*ЧТО ТРЕБУЕТСЯ:* Поменяйте «Viewport» на «Window» во всех записях ниже, оставив остальной текст без изменений.

*СОСТАВ НАБОРА ДАННЫХ:*

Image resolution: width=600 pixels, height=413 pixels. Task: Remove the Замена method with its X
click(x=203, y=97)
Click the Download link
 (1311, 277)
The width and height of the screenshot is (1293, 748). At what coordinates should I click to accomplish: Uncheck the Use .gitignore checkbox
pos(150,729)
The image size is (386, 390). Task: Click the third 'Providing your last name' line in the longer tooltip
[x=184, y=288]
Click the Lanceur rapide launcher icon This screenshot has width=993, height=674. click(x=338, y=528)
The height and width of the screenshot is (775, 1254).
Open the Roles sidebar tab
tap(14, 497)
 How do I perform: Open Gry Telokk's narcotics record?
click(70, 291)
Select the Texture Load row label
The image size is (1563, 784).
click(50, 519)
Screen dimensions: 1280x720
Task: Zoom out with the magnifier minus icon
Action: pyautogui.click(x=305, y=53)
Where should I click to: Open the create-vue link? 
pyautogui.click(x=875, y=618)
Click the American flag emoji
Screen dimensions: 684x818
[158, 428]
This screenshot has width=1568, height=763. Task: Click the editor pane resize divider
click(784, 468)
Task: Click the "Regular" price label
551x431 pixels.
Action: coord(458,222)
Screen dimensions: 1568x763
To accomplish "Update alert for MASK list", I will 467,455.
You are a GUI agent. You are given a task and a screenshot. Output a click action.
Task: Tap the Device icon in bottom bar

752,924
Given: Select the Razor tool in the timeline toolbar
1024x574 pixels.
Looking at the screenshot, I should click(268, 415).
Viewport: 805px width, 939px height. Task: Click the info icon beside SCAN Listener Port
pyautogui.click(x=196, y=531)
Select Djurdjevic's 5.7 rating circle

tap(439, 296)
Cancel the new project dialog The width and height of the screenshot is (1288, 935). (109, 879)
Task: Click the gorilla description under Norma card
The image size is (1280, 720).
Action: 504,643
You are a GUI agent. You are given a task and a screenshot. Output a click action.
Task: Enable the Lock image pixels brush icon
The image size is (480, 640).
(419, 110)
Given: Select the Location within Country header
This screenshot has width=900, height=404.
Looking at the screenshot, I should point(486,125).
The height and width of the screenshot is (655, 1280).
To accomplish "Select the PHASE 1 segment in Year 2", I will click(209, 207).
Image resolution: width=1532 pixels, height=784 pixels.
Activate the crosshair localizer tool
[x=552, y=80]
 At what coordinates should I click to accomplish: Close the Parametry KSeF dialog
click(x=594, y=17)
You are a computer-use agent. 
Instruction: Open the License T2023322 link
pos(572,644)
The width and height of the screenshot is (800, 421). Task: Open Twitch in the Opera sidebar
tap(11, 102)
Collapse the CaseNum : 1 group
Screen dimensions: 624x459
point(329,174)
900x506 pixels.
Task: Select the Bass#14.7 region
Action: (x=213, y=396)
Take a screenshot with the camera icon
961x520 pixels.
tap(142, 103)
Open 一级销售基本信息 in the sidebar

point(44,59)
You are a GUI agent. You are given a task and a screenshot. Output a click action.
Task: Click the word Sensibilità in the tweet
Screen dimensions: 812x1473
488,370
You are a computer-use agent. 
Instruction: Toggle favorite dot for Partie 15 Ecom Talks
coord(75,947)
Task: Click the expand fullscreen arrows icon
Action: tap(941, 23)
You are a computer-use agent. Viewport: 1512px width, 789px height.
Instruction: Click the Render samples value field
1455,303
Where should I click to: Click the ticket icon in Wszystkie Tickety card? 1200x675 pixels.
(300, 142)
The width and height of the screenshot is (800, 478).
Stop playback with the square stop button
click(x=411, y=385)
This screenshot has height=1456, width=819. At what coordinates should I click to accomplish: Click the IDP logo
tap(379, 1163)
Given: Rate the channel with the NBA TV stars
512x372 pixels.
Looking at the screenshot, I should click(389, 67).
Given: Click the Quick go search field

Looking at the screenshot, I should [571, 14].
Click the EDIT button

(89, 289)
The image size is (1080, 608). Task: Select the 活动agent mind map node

*РЕШЕНИЕ ЗАДАНИЯ:*
Image resolution: width=600 pixels, height=413 pixels. Task: Remove the Замена method with its X
click(x=203, y=97)
Click the Download link
 (1311, 277)
The width and height of the screenshot is (1293, 748). At what coordinates should I click to accomplish: Uncheck the Use .gitignore checkbox
pos(150,729)
The image size is (386, 390). Task: Click the third 'Providing your last name' line in the longer tooltip
[x=184, y=288]
Click the Lanceur rapide launcher icon This screenshot has width=993, height=674. click(x=338, y=528)
The height and width of the screenshot is (775, 1254).
Open the Roles sidebar tab
tap(14, 497)
 How do I perform: Open Gry Telokk's narcotics record?
click(70, 291)
Select the Texture Load row label
The image size is (1563, 784).
click(50, 519)
Screen dimensions: 1280x720
Task: Zoom out with the magnifier minus icon
Action: pyautogui.click(x=305, y=53)
Where should I click to: Open the create-vue link? 
pyautogui.click(x=875, y=618)
Click the American flag emoji
Screen dimensions: 684x818
[158, 428]
This screenshot has width=1568, height=763. Task: Click the editor pane resize divider
click(784, 468)
Task: Click the "Regular" price label
551x431 pixels.
Action: coord(458,222)
Screen dimensions: 1568x763
To accomplish "Update alert for MASK list", I will 467,455.
You are a GUI agent. You are given a task and a screenshot. Output a click action.
Task: Tap the Device icon in bottom bar

752,924
Given: Select the Razor tool in the timeline toolbar
1024x574 pixels.
Looking at the screenshot, I should click(268, 415).
Window: 805px width, 939px height. Task: Click the info icon beside SCAN Listener Port
pyautogui.click(x=196, y=531)
Select Djurdjevic's 5.7 rating circle

tap(439, 296)
Cancel the new project dialog The width and height of the screenshot is (1288, 935). (109, 879)
Task: Click the gorilla description under Norma card
The image size is (1280, 720).
Action: 504,643
You are a GUI agent. You are given a task and a screenshot. Output a click action.
Task: Enable the Lock image pixels brush icon
The image size is (480, 640).
(419, 110)
Given: Select the Location within Country header
This screenshot has width=900, height=404.
Looking at the screenshot, I should point(486,125).
The height and width of the screenshot is (655, 1280).
To accomplish "Select the PHASE 1 segment in Year 2", I will click(209, 207).
Image resolution: width=1532 pixels, height=784 pixels.
Activate the crosshair localizer tool
[x=552, y=80]
 At what coordinates should I click to accomplish: Close the Parametry KSeF dialog
click(x=594, y=17)
You are a computer-use agent. 
Instruction: Open the License T2023322 link
pos(572,644)
The width and height of the screenshot is (800, 421). Task: Open Twitch in the Opera sidebar
tap(11, 102)
Collapse the CaseNum : 1 group
Screen dimensions: 624x459
point(329,174)
900x506 pixels.
Task: Select the Bass#14.7 region
Action: (x=213, y=396)
Take a screenshot with the camera icon
961x520 pixels.
tap(142, 103)
Open 一级销售基本信息 in the sidebar

point(44,59)
You are a GUI agent. You are given a task and a screenshot. Output a click action.
Task: Click the word Sensibilità in the tweet
Screen dimensions: 812x1473
488,370
You are a computer-use agent. 
Instruction: Toggle favorite dot for Partie 15 Ecom Talks
coord(75,947)
Task: Click the expand fullscreen arrows icon
Action: tap(941, 23)
You are a computer-use agent. Window: 1512px width, 789px height.
Instruction: Click the Render samples value field
1455,303
Where should I click to: Click the ticket icon in Wszystkie Tickety card? 1200x675 pixels.
(300, 142)
The width and height of the screenshot is (800, 478).
Stop playback with the square stop button
click(x=411, y=385)
This screenshot has height=1456, width=819. At what coordinates should I click to accomplish: Click the IDP logo
tap(379, 1163)
Given: Rate the channel with the NBA TV stars
512x372 pixels.
Looking at the screenshot, I should click(389, 67).
Given: Click the Quick go search field

Looking at the screenshot, I should [571, 14].
Click the EDIT button

(89, 289)
The image size is (1080, 608). Task: Select the 活动agent mind map node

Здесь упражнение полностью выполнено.